**What you will do:** In the copy, keep every word of the data below and none of its pictures.

(Stored entries)
•••••
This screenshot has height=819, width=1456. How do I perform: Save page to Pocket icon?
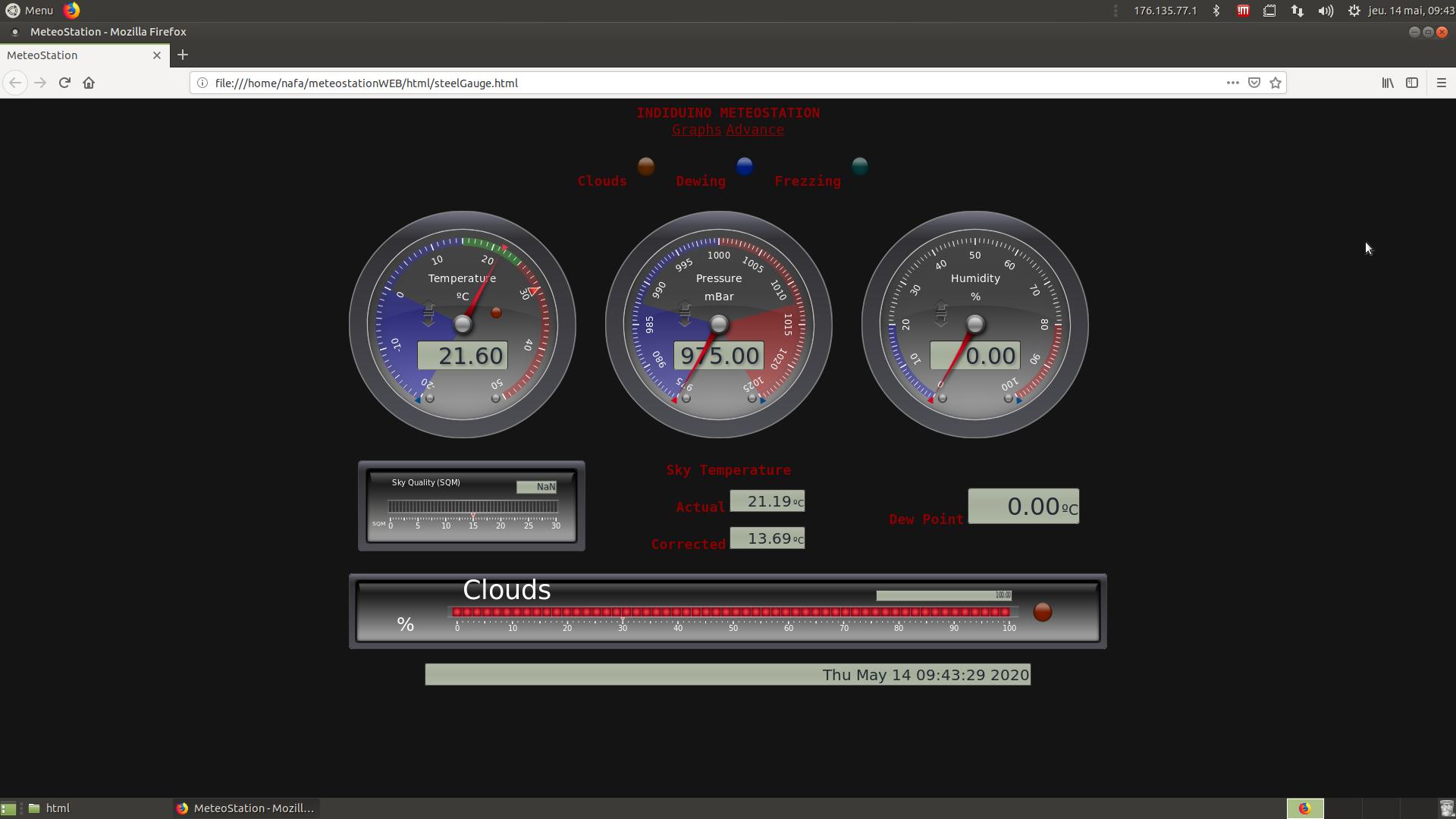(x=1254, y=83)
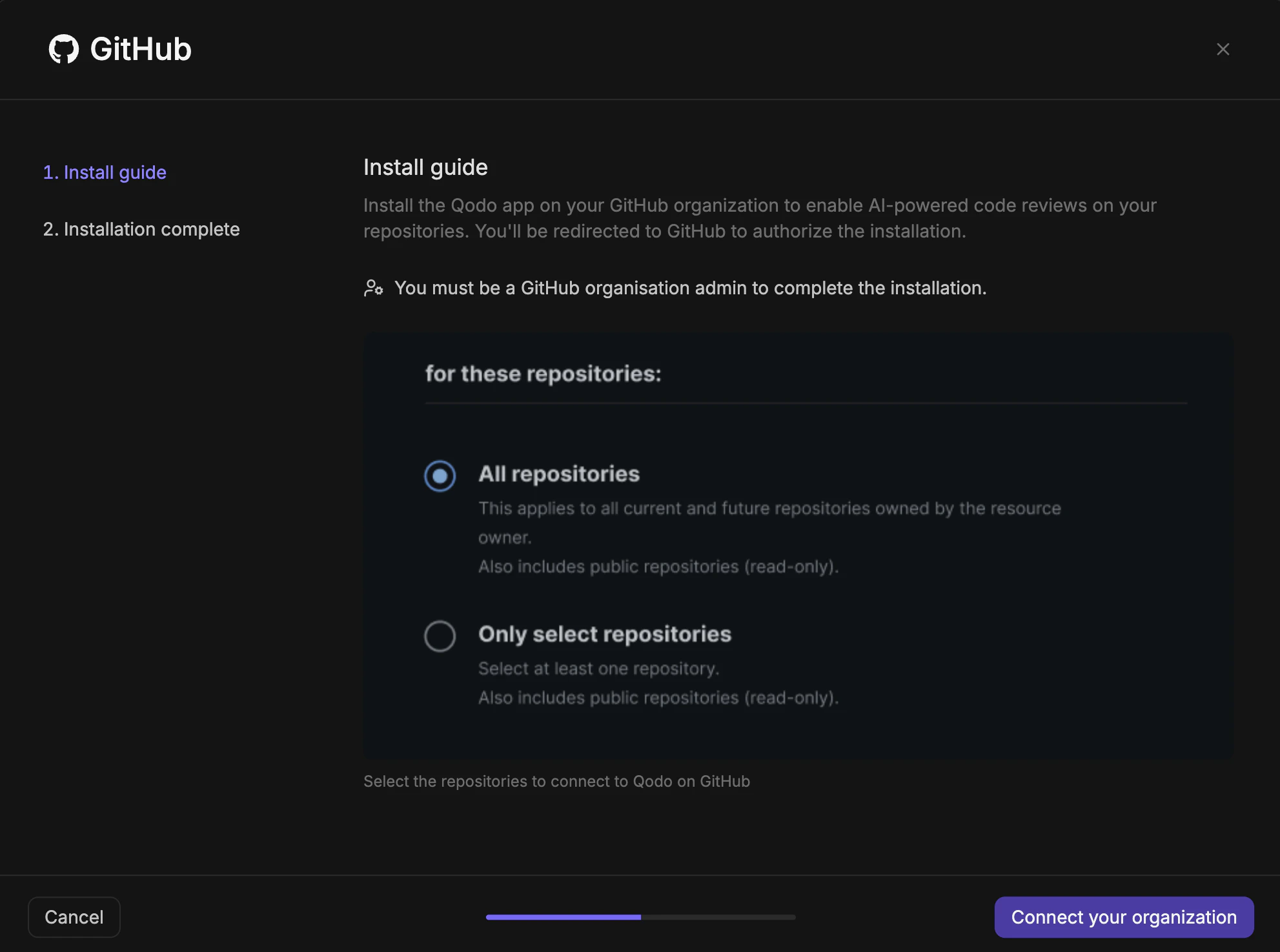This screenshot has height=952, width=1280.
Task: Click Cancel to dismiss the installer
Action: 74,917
•••••
**Answer to this exercise:**
This screenshot has height=819, width=1456. How do I perform: Save page to Pocket icon?
(x=1254, y=83)
This screenshot has height=952, width=1280.
Task: Click Cancel to dismiss the installer
Action: 74,917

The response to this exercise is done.